Hacker News new | ask | show | jobs
by benjaminwootton 1679 days ago
Ive been following this and it’s kind of embarrassing to watch.

I love working with Databricks and Snowflake. They both knock it out of the park for their respective use case. They’re amazing products.

It makes no sense to fall out about this though.

For a 100TB dataset with a funky calculation, Spark will trounce Snowflake. For a 1 row dataset, Snowflake will return before the spark job has been serialised.

2 comments

What are you talking about. Spark isn't even used, and TPC DS is not a funky calculation at all. It's supposed to be a collection of typical datawarehouse type queries. Although I'm not really sure what funky means, but why would Spark trounce Snowflake on "funky" calculation at all. Do you mean an ML algorithm, and are you implying that TPC-DS has anything close to an ML Algorithm? And why would Snowflake perform better on returning one row, they are columnar stored.
Why would Spark trounce Snowflake. What makes it inherently so much faster at 100TB jobs?

Also what kind of queries are we talking about?

> Why would Spark trounce Snowflake.
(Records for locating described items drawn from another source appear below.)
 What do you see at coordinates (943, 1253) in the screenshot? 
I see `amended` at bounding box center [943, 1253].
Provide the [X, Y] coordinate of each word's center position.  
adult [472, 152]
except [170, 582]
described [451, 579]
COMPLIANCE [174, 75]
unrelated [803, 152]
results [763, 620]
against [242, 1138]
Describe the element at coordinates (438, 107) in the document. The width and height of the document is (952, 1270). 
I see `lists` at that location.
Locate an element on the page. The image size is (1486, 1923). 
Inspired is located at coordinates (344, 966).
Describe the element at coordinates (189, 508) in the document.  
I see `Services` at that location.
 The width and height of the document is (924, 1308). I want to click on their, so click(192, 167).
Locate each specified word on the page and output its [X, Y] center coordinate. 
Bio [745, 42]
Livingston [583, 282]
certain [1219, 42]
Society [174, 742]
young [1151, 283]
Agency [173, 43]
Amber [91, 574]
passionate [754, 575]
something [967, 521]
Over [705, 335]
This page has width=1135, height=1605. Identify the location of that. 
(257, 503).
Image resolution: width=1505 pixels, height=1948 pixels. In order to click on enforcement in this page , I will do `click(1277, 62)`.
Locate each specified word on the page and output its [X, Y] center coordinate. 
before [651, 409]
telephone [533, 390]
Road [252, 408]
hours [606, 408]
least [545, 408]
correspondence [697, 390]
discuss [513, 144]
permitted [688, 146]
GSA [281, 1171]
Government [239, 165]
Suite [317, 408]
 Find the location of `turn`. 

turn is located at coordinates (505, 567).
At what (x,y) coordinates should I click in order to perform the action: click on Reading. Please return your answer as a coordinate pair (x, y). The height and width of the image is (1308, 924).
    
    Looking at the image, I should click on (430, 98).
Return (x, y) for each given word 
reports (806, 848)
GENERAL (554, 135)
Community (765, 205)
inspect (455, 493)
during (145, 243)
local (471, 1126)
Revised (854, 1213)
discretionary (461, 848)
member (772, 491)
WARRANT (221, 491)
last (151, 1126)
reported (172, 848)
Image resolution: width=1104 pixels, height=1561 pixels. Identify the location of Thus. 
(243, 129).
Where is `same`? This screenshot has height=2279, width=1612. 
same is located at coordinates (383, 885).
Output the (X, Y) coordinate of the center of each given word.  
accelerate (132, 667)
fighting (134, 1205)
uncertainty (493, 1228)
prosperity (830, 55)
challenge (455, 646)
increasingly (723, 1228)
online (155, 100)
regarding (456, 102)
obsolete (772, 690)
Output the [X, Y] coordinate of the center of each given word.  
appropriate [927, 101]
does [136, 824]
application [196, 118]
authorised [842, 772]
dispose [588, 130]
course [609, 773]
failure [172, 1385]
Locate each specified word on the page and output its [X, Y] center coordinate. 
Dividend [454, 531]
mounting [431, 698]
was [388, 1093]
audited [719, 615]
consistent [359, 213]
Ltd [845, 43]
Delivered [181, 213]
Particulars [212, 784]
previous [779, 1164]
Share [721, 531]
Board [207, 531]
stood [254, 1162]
What makes it inherently so much faster at 100TB jobs?

These are the slides from a talk one of the co-founders (@rxin) gave at Stanford. https://web.stanford.edu/class/cs245/slides/LakehouseGuestTa...

It goes into the details of how this performance is achieved(and not just at 100TB). Part of this could be attributed to innovations in the storage layer(delta lake), and part of it is just the new query engine design itself.